By Gary Hutton, Indigenous Mindfulness Program Project Coordinator
My name is Gary Hutton, I am of Nehiyaw (Cree) descent and the newly hired Project Coordinator of an exciting and innovative Crisis Centre initiative. When I was hired to work with the Crisis Centre’s Indigenous Mindfulness Program, I was very enthusiastic for the opportunity to share the benefits of the ancient practice of mindfulness and also to ensure that these practices and concepts integrate with existing Indigenous cultural practices, spirituality, and ways of knowing.
For the past 12 years the Crisis Centre of BC has offered mindfulness-based life skills resiliency programs on the unceded territories of the Coast Salish peoples – sḵwx̱wú7mesh (Squamish), sel̓íl̓witulh (Tsleil-Waututh), and xʷməθkʷəy̓əm (Musqueam) nations (Vancouver, Burnaby and the North Shore). While the existing program certainly resonated with youth, this new initiative provides an opportunity to engage local Indigenous communities to integrate their ways of knowing and being, and to build a program that speaks to the lived realities of young, urban Indigenous youth.

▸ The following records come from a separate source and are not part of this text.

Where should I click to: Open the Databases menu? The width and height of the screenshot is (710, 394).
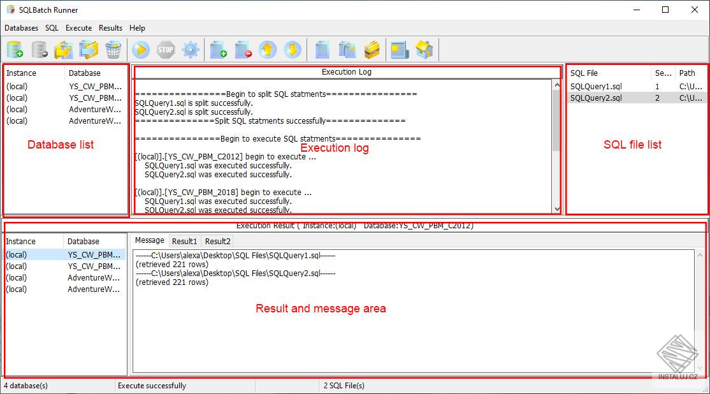coord(21,28)
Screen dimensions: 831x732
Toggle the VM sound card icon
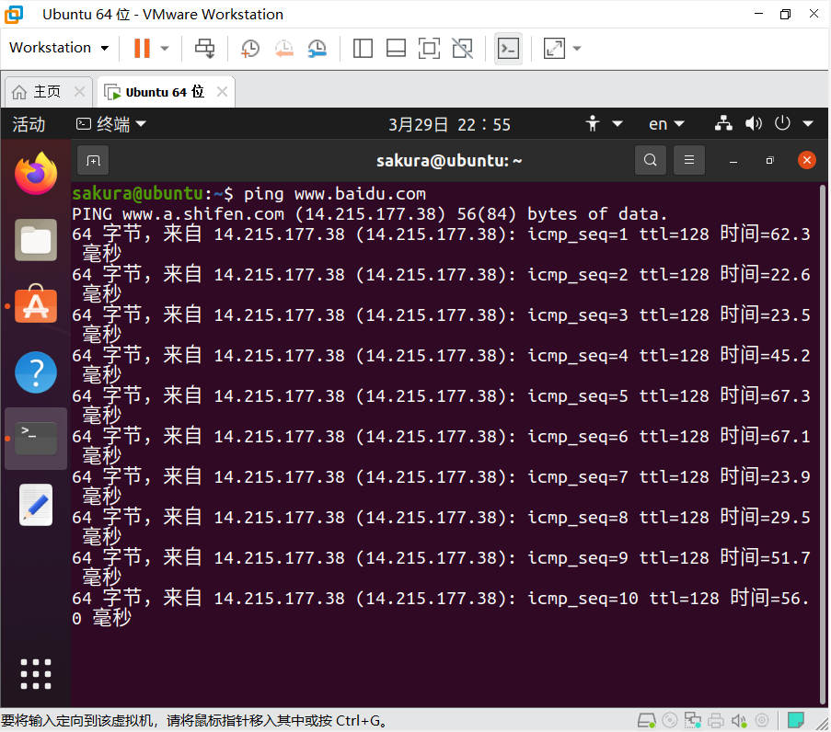(738, 720)

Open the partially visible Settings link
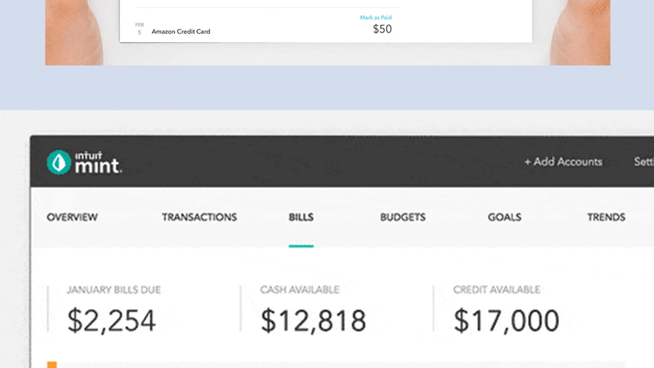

My role as Project Coordinator is framed by my personal lived experience with my Indigenous culture and mindfulness practices. As someone of Nehiyaw (Cree) descent, I was deprived of any knowledge of the Nehiyaw culture while growing up, and this cultural void made it even more difficult to endure the challenges of personal identity, poverty, and discrimination in my early life.
When I first began to spend time with an Elder, my journey of healing and understanding that I could thrive as a Nehiyaw person in pride and self-acceptance began. Shortly after starting down this path, I encountered mindfulness practice when I became friends with a young man studying to become a Buddhist monk in the Tibetan tradition. We had a kind of exchange of worldviews and cultural practices; my learning meditation and Buddhist philosophy, and his coming to sweat lodges and spending time learning from my Elder.
My life since that point has involved weaving these two things together into an upward spiral of growth, like the two wings of a bird carrying me to greater heights than each could alone. However, the simple fact is that mindfulness has long been integral to the Indigenous worldview, as well as our traditional cultural and spiritual practices. Moving through the world with the perspective that everything in nature is your relation, as well as sacred and imbued with spirit, requires a deep inner stillness and a mindfulness of your outer movements and interactions in order to live up to your beliefs and values.
During this summer, I had the opportunity to begin this project by working with youth, service providers and elders from Vancouver Aboriginal Family and Child Services Society and shishalh (Sechelt) Nation. Feedback and learning from those pilots are being woven into the curriculum, and we are currently reaching out and working with additional agencies and school programs this Fall. Sharing these tools within a cultural context with Indigenous youth provides a unique opportunity, as guidance and a strong sense of identity that comes through connection to one’s Indigenous culture and the inner landscape of the self, has the potential to be both transformational and life-promoting.
For the development of this program, I was also excited to truly embody and display the principles of community-based participatory research to more fully develop this program with the feedback from Indigenous youth and elders. The Crisis Centre has been very supportive of the fact that this program cannot treat the Indigenous community as a monolithic entity, nor can it be perceived as another outside party attempting to “fix” Indigenous individuals.
I have both curiosity and excitement around the future shape of this program, as we both give and receive one another’s teachings, and the increasingly beautiful and healing form it might take as we move into the future.